- [DOCUMENT SECTION]
- - - -

Last month, the Mexican state of Guerrero became the ninth of the country’s 32 federal entities to begin allowing abortions. While Mexico’s Supreme Court set a federal precedent, it remains unclear if the country’s congress will enact a law affirming the right to obtain an abortion without criminal punishment.
In Canada, there is also no law granting the right to an abortion, but it has been legal at all stages of pregnancy, regardless of the reason, for 34 years.
That’s because, in 1988, Canada’s Supreme Court issued its own landmark ruling striking down a long-standing federal law banning abortions. The court ruled that the law’s procedural requirements — including the approval of a committee of doctors — violated a woman’s right to “life, liberty and security of the person” under Canada’s Charter of Rights and Freedoms.
The result was the complete decriminalization of abortion in Canada, where it is publicly funded like any other medical procedure and regulated at the provincial level.
But the 1988 ruling, unlike Roe v. Wade, did not consider whether the right to choose an abortion was protected by Canada’s constitution. As a result, access to the procedure is not actually enshrined in Canadian law.
According to legal experts, Canadian authorities would need to amend the Charter of Rights and Freedoms to include the explicit right to an abortion, with one constitutional law professor last month calling it an “unlikely scenario.”
But lawmakers in Canada have made just two attempts to pass bills restricting the procedure since 1988, both of which failed in parliament in the immediate years after the court ruling came down.
Still, in most countries where abortion is legal, it is regulated through legislation, including specific laws or as part of a larger health act.
The laws permitting abortion — from South Africa to Russia to Ireland to Vietnam — vary widely in what they allow and at what stages of pregnancy.

- - - -

- [DATA]
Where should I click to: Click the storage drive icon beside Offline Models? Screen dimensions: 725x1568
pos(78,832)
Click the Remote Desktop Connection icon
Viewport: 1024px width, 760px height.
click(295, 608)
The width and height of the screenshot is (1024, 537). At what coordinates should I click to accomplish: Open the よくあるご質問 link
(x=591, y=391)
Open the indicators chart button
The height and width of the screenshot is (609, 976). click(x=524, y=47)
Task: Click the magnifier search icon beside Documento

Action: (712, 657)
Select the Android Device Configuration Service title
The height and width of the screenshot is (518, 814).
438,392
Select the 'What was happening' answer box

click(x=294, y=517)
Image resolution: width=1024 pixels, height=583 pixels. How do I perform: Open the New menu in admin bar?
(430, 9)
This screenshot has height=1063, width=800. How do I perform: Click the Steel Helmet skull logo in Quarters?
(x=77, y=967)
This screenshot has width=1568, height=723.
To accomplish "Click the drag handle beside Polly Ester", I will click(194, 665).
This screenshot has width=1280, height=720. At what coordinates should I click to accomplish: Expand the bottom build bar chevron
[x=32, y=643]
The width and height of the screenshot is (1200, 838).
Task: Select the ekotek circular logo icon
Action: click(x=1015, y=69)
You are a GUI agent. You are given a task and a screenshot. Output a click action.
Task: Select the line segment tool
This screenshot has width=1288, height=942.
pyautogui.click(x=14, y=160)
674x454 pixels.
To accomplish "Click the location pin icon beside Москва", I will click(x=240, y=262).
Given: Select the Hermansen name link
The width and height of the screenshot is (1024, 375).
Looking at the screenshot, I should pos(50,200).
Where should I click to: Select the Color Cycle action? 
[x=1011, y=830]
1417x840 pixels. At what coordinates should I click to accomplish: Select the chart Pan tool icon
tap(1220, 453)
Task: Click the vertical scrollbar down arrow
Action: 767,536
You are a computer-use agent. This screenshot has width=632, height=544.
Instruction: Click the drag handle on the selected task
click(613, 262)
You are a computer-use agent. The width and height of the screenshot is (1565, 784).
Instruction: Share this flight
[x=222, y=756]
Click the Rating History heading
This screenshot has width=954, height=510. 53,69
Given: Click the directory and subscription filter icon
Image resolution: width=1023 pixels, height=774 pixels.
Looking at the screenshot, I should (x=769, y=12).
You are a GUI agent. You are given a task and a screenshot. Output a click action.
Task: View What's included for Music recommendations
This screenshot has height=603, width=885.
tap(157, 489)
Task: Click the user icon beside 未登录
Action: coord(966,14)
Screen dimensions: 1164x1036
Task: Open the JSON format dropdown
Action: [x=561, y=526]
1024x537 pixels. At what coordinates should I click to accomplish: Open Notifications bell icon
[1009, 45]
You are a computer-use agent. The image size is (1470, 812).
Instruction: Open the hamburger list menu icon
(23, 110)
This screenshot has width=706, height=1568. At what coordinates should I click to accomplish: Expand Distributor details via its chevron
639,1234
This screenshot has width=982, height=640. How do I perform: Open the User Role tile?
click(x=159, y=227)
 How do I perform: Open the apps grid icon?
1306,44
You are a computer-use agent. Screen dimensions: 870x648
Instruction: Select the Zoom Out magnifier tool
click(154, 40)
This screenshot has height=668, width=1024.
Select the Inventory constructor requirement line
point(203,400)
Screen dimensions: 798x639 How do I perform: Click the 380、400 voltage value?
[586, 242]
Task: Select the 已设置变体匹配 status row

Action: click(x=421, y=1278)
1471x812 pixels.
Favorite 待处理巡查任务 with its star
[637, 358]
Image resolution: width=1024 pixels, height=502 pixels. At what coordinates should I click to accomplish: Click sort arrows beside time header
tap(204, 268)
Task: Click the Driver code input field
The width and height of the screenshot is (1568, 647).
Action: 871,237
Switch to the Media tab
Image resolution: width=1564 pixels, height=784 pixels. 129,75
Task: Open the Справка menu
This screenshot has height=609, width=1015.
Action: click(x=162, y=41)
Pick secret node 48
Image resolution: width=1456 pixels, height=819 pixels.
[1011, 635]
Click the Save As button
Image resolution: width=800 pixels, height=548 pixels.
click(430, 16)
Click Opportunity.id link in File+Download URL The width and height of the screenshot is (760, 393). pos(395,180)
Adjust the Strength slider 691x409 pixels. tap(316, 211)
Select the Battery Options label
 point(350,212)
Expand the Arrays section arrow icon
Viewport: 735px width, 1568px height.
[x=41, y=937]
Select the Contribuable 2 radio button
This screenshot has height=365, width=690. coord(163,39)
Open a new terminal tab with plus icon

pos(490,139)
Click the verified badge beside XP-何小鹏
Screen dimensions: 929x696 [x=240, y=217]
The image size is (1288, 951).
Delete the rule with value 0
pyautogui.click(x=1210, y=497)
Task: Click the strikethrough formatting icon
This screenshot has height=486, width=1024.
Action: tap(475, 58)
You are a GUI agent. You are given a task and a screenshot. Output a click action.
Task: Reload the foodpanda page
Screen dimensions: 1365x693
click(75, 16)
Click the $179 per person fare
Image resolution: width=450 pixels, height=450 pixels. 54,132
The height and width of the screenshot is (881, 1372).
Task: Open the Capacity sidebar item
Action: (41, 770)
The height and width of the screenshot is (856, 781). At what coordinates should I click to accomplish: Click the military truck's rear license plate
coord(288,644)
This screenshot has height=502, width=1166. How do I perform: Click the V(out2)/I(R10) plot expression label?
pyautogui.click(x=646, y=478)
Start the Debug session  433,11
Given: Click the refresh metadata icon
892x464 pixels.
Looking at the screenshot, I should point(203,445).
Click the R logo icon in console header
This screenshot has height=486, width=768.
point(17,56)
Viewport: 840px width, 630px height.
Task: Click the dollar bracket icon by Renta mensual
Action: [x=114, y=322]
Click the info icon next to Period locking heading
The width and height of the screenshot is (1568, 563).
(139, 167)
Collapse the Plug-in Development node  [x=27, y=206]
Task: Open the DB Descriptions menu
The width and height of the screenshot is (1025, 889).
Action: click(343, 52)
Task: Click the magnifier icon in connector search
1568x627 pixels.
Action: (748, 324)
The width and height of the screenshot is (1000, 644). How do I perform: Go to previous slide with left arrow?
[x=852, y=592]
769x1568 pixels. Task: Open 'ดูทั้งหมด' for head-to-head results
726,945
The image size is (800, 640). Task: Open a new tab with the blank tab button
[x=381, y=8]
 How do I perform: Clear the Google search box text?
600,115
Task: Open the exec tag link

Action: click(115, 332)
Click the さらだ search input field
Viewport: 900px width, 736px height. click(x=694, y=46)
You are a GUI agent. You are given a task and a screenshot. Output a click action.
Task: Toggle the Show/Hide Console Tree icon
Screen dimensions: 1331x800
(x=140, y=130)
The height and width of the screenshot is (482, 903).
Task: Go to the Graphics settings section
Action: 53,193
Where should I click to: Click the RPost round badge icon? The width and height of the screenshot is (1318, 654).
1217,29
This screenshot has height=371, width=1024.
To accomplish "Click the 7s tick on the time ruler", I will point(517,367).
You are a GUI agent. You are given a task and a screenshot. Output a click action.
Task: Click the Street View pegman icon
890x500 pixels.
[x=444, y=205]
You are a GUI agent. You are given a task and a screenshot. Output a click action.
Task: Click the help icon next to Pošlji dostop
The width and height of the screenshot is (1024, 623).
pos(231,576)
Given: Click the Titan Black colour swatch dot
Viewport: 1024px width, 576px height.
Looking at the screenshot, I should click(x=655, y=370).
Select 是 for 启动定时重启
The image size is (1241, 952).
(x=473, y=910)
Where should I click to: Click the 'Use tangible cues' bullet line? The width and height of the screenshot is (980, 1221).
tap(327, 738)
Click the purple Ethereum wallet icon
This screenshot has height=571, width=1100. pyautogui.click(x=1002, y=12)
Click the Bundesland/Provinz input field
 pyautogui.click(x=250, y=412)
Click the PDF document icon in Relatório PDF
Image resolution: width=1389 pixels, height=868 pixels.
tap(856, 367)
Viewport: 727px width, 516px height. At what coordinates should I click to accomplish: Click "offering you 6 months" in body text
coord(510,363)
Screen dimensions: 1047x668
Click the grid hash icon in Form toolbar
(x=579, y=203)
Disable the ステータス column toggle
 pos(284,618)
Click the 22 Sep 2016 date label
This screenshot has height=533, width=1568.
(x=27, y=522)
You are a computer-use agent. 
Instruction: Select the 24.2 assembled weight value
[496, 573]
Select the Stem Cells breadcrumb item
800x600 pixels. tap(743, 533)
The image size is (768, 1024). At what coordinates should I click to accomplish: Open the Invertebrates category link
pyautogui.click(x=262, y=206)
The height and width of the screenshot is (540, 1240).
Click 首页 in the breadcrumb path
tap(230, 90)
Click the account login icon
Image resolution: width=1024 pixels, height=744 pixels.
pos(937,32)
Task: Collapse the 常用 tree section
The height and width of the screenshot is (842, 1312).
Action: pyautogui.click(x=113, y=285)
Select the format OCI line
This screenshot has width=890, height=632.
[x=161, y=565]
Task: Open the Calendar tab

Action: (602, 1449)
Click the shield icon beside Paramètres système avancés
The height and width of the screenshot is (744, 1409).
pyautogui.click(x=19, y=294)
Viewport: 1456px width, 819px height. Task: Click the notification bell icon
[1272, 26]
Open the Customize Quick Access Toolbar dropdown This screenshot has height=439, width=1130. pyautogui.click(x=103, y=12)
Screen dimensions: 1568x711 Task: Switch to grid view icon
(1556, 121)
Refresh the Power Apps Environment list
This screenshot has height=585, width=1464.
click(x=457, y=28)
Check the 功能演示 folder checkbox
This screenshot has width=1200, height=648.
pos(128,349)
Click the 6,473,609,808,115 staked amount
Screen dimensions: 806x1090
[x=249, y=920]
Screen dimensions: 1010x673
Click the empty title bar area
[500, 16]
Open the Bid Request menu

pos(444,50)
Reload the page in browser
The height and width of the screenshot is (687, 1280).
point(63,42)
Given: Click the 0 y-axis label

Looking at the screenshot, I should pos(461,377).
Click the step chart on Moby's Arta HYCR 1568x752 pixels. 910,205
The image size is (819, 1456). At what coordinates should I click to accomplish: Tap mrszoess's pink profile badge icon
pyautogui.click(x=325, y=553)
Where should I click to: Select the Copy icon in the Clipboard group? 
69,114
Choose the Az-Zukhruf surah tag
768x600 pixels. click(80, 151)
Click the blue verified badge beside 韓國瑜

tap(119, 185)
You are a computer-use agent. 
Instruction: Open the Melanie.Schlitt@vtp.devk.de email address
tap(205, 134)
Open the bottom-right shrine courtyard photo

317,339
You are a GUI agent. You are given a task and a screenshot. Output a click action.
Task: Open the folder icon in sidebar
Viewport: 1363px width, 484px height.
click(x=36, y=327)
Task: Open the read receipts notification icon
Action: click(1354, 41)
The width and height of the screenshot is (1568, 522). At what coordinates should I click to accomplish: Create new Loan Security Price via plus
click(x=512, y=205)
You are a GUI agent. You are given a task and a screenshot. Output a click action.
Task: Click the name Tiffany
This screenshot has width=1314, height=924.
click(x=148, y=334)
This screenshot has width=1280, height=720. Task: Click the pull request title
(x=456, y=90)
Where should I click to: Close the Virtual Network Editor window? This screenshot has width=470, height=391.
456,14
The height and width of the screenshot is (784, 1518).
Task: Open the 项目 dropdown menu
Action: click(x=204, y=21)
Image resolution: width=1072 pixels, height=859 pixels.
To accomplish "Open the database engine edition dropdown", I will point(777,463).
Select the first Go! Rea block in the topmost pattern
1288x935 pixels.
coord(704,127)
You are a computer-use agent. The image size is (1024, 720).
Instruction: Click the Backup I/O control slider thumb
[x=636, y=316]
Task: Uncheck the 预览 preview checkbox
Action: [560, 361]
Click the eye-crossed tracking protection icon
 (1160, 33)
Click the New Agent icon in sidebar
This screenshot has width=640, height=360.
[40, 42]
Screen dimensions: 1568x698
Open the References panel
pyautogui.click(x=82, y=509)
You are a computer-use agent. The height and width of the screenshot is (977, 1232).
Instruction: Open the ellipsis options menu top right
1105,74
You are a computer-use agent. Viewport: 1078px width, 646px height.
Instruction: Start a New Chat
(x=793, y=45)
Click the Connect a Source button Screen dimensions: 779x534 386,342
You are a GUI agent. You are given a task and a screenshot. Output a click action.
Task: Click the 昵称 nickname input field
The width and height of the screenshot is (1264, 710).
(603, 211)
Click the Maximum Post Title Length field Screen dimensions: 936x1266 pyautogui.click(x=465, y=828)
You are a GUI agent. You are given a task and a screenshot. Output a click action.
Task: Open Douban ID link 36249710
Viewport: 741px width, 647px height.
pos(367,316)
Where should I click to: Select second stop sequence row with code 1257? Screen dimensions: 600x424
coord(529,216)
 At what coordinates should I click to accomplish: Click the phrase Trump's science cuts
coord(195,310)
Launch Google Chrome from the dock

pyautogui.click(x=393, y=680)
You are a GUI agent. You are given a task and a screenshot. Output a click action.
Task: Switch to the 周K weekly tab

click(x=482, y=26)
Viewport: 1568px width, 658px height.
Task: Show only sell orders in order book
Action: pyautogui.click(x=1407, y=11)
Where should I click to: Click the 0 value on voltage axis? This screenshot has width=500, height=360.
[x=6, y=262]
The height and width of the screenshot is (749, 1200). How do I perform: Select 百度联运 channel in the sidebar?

- - - -

- [TASKS]
a: Why, according to the passage on abortion law, is access to abortion not enshrined in Canadian law even though the procedure is legal at all stages of pregnancy? Answer in one to three sentences.
b: Write down the part of the passage on abortion law between "According to legal" and "ruling came down.", inclusive.
c: In the passage on abortion law, how many times since 1988 have Canadian lawmakers tried to pass bills restricting abortion?

- [TASK-BY-TASK SOLUTIONS]
a: The 1988 ruling by Canada's Supreme Court struck down the federal ban on procedural grounds. Unlike Roe v. Wade, it did not consider whether Canada's constitution protected the right to choose an abortion. As a result, access to the procedure is not actually enshrined in Canadian law.

b:
According to legal experts, Canadian authorities would need to amend the Charter of Rights and Freedoms to include the explicit right to an abortion, with one constitutional law professor last month calling it an “unlikely scenario.”
But lawmakers in Canada have made just two attempts to pass bills restricting the procedure since 1988, both of which failed in parliament in the immediate years after the court ruling came down.

c: Twice, and both attempts failed in parliament.